Однако Климент видел, что приближался день открытия заседаний Вьеннского собора. До этого времени не удалось получить против тамплиеров ни одной серьезной улики за пределами Франции, где епископы и инквизиторы были орудием безжалостной воли Филиппа. Быть может, вначале Климент был невольным соучастником короля, но дело зашло уже так далеко, что он не мог отступить. Для нас совершенно неважно, получил ли он часть добычи, как это думали многие из его современников; он сам связал себя в глазах всей Европы буллою от 22 ноября 1307 г., в которой подтверждал виновность тамплиеров; он громко повторил эти утверждения и в своих последующих прокламациях, в который внес массу подробностей, не допускавших ни отречения, ни рассуждения; таким образом, он сам являлся перед судом всего христианского мира одновременно со своими жертвами; если собор оправдает тамплиеров, то это будет осуждением Папы. Климент был не судьей, а стороною, и инстинкт самосохранения заставлял его уничтожить своих врагов, не стесняясь при этом никакими средствами. Тем не менее, по мере приближения дня собора, беспокойство его росло, и он отовсюду старался собрать свидетельские показания, которые оправдали бы его, подтвердив ересь ордена.

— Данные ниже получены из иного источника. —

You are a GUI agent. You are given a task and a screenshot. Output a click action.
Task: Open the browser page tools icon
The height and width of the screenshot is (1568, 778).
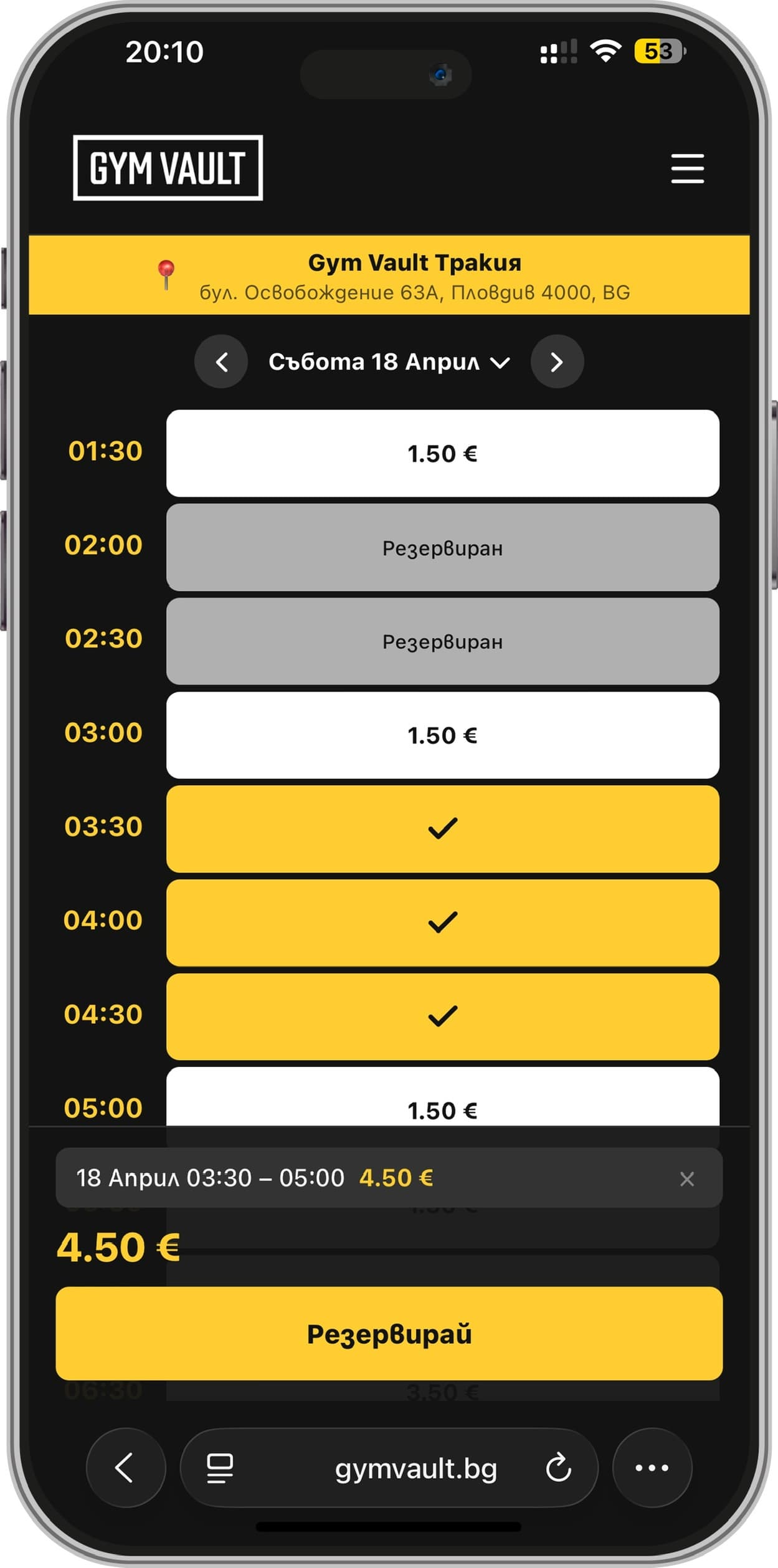tap(220, 1468)
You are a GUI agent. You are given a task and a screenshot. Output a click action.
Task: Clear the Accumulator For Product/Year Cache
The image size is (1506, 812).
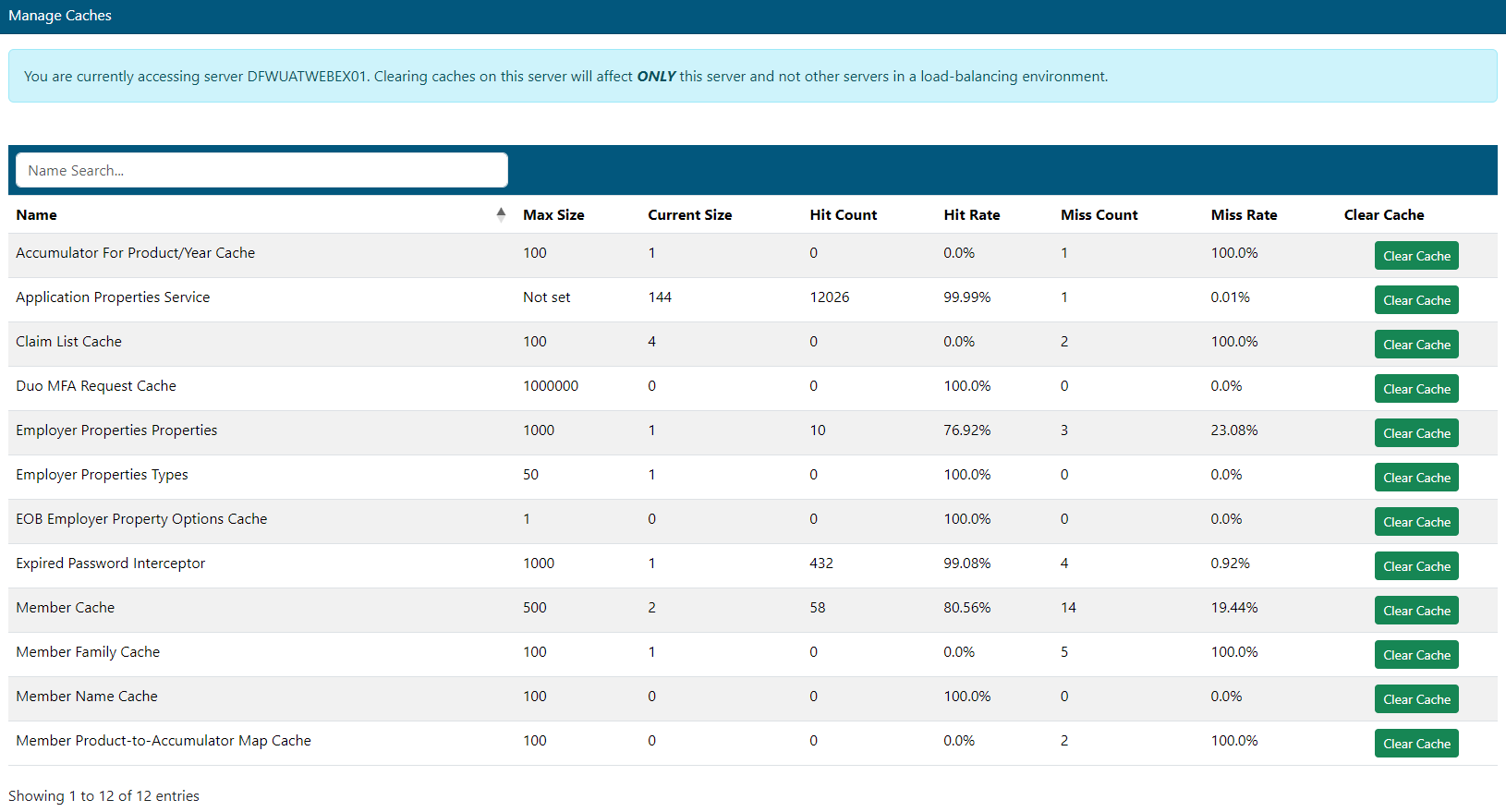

Мы уже видели, как заставил он Эдуарда ввести пытку в суды Англии, до того времени не имевшие на себе этого грязного пятна, и как удалось ему подвергнуть пытке обвиняемых в Арагонии вопреки свободам страны. Это были образчики целого ряда булл, быть может, самых гнусных из всех, когда-либо исходивших от представителя Бога. От Кипра до Португалии князья и прелаты получили приказания вырвать сознания пыткой; в некоторых местностях, говорил Климент, эта формальность была неблагоразумно упущена и не применена; следовало исправить эту ошибку! Каноны требовали, чтобы в подобных случаях лица, отказывавшиеся сознаться, были переданы в руки "монаха-пытателя" и чтобы их заставили с уважением относиться к истине. В своем рвении он писал даже своему легату в Родосе, приказывая ему отправиться на Кипр и лично убедиться в полученных результатах. Собранные таким путем показания следовало без всякой проволочки отправить в Рим.

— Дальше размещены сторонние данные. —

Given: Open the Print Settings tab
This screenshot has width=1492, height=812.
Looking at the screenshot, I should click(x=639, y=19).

Мы никогда не узнаем, сколько мучений вызвали эти бесчеловечные указы. Палачи не довольствовались тем, что пытали обвиняемых, еще не подвергавшихся пытке; в своем слепом рвении увеличить число показаний они вытаскивали из темниц тех, кто уже подвергался пытке, и снова пытали их с удвоенной жестокостью, чтобы получить от них новые, еще более нелепые сознания.

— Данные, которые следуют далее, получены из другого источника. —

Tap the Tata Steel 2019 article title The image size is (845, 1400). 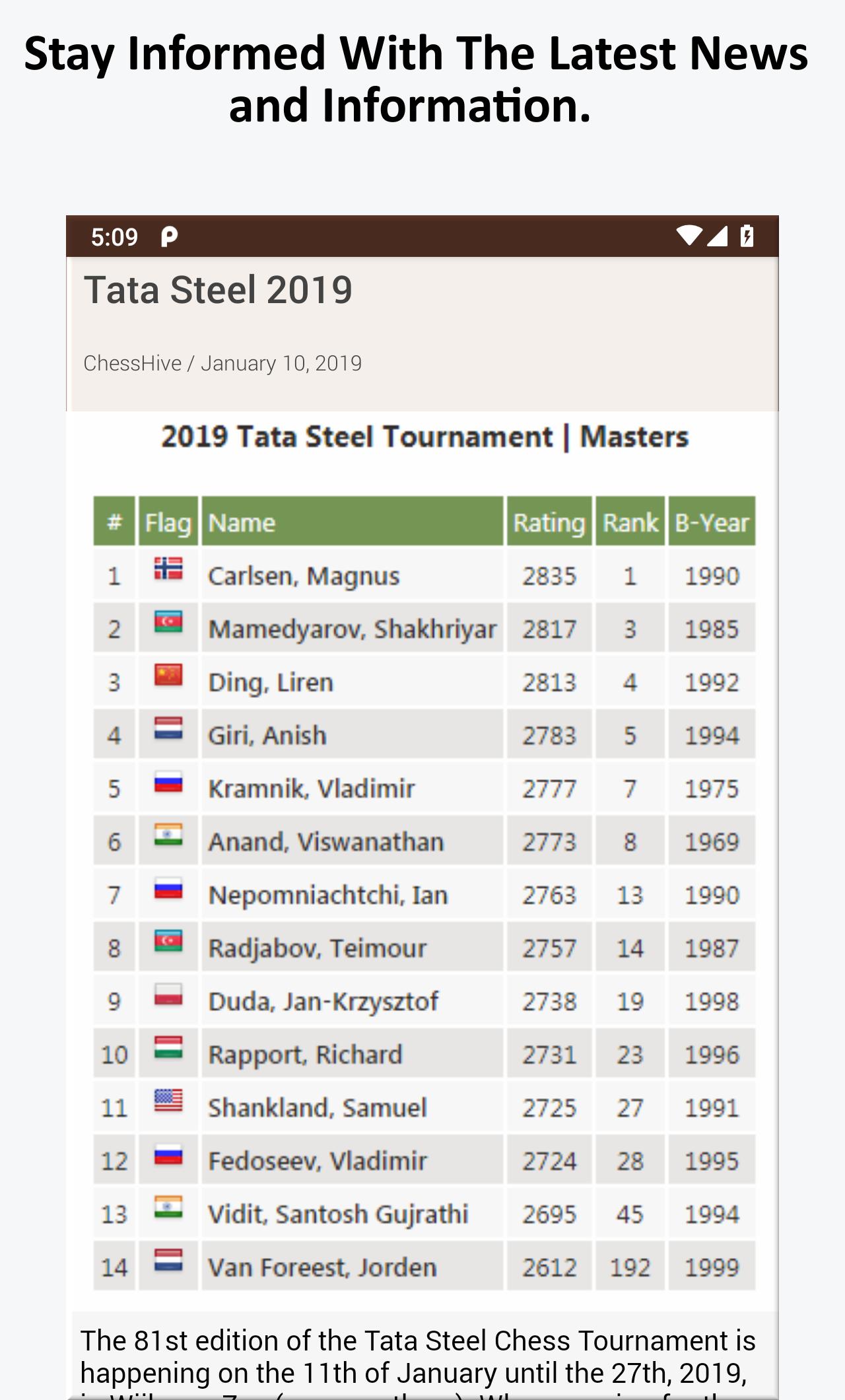point(218,290)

Так были допрошены в 1310 г. тринадцать тамплиеров во Флоренции, и некоторые из них сознались. Повинуясь новым приказаниям Папы, инквизиторы собрались вторично в сентябре 1311 г. и начали новый ряд допросов. Шесть обвиняемых не выдержали и дали совершенно удовлетворительные показания относительно поклонения идолам, кошкам и т. п.; но семь других упорно утверждали, что орден невиновен. Инквизиторы показали, что они прекрасно поняли желания Климента, и представили ему только шесть признаний. Что же касается семи других братьев, то они сказали, что эти люди были допрошены достодолжным образом, но не показали ничего, заслуживающего внимания, так как это были братья-служители или члены, только что принятые в орден; однако в других местах братья-служители дали самые тяжелые и самые ценные показания. Очевидно, Климент знал, кого он выбирал, когда поручил епископу Пизы руководить этим расследованием. До нас дошел еще другой пример результатов той ярости, с которой Климент, во что бы то ни стало, старался собрать веские показания для собора. Нимский епископ держал заключенными в замке Алэ тридцать три тамплиера, которые были уже допрошены, причем некоторые дали сознания, от которых потом отказались. Когда Климент приказал повторить пытку, то четверо из этих обвиняемых уже умерли, а двадцать девять, оставшихся в живых, были в августе 1311 г. извлечены из своих темниц.
Некоторые уже подверглись пытке три года тому назад, тем не менее, допрошены были снова все, и от них получили такие именно показания, которые были нужны, особенно признания в поклонении демону.
Несмотря на всю эту гнусность, Папа и король должны были пустить в ход все свое влияние, чтобы добиться от упрямого собора одобрения того, что весь христианский мир открыто считал самым высшим беззаконием. Знаменательный факт: акты этого собора будто бы выкрадены из папского архива; и историку приходится восстанавливать работы этого собора по некоторым упоминаниям современных составителей хроник и по папским буллам, в которых приводятся решения. Католики оспаривали даже право на признание этого собора вселенским; на нем, однако, заседало триста епископов, прибывших из всех государств Европы; председательствовал сам Папа и на нем, неизвестно как, был принят свод канонических законов.[163]